Son dernier roman, Oh, Canada, paru cet automne, s’avère en quelque sorte un signe annonciateur de sa mort puisqu’il traite d’un homme, au soir de sa vie, qui la raconte à un cinéaste curieux. À travers le récit de ce personnage, Russell Banks met en lumière les quelque 60 000 États-Uniens qui ont fui la guerre du Vietnam et qui ont reçu le statut de réfugiés au Canada sans jamais revenir dans leur pays d’origine. Le personnage se déleste de ses souvenirs, dévoilant au passage des secrets bien enfouis et aborde la mort qui vient avec lucidité. Bien qu’il se défende d’avoir écrit ses propres mémoires, Russell Banks a tout de même pu pousser sa réflexion sur sa fin imminente, lui qui se savait malade d’un cancer.
L’écrivain était connu notamment pour American darling, Pourfendeur de nuages et Continents à la dérive. Ses romans De beaux lendemains et Affliction ont été portés à l’écran. Il a remporté en 1985 le prix John-Dos Passos et il a été finaliste à deux reprises pour le prix Pulitzer. Il était membre de l’Académie américaine des arts et des lettres et a présidé le Parlement international des écrivains qui s’occupait de défendre les écrivains victimes de persécution, créé par Salman Rushdie.
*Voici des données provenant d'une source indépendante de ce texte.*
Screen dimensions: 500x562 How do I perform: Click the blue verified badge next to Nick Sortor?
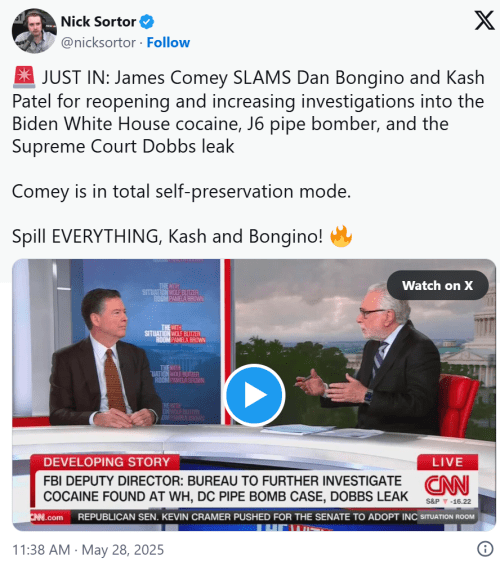[x=147, y=22]
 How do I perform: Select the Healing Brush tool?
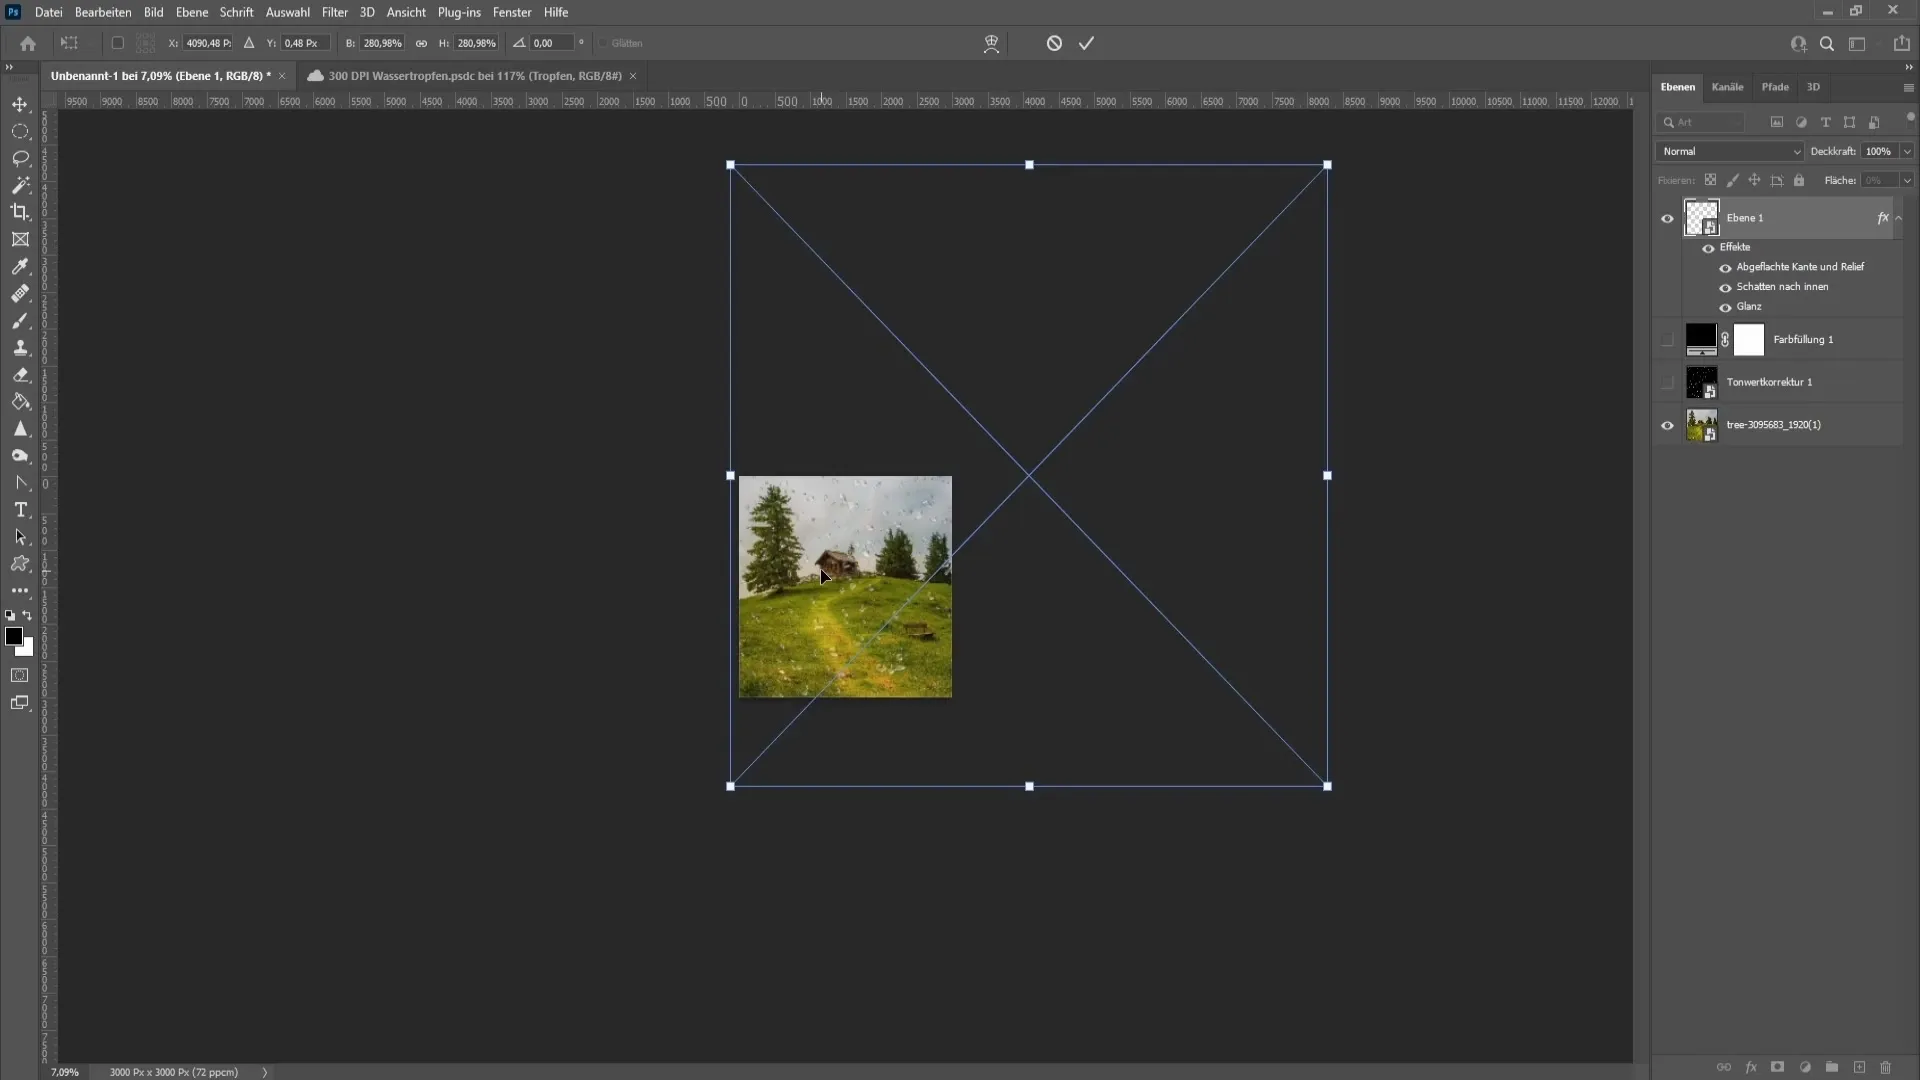pyautogui.click(x=20, y=293)
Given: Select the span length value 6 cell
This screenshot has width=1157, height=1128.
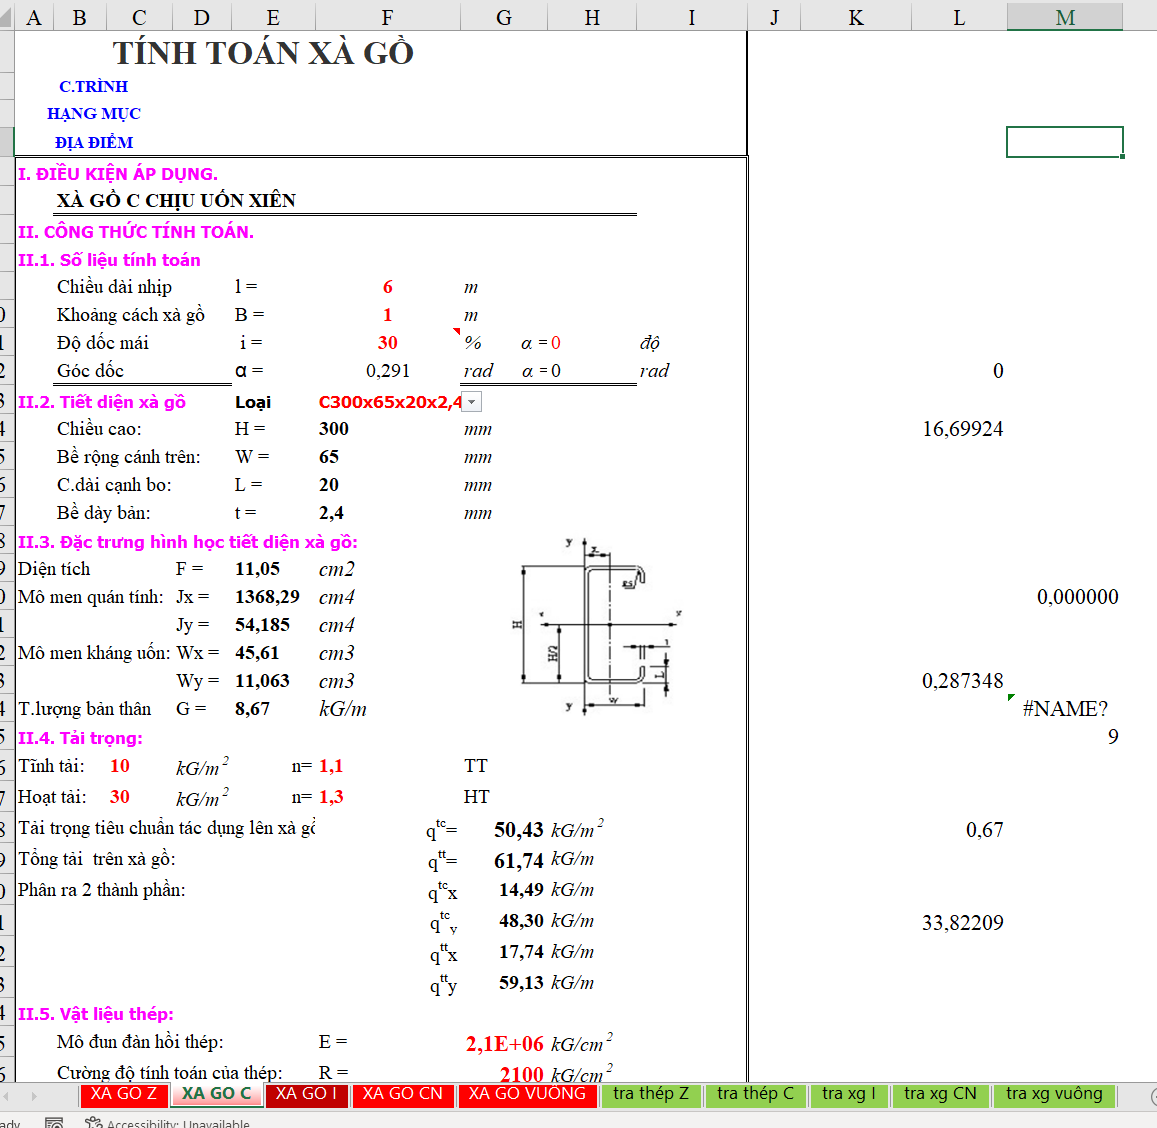Looking at the screenshot, I should (388, 288).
Russell Banks a enseigné l’écriture à l’Université de Princeton, côtoyant les autrices Joyce Carol Oates et Toni Morrison.
Curieux des autres, attentifs à leur bien-être, Russell Banks était à l’écoute des personnes issues de la classe ouvrière. Il prêtait sa plume aux plus démunis et était conscient de leurs difficultés à transcender leurs conditions. C’est un des géants de la littérature américaine qui vient de s’éteindre. Nos plus sincères condoléances à ses proches ainsi qu’à ses nombreux lecteurs.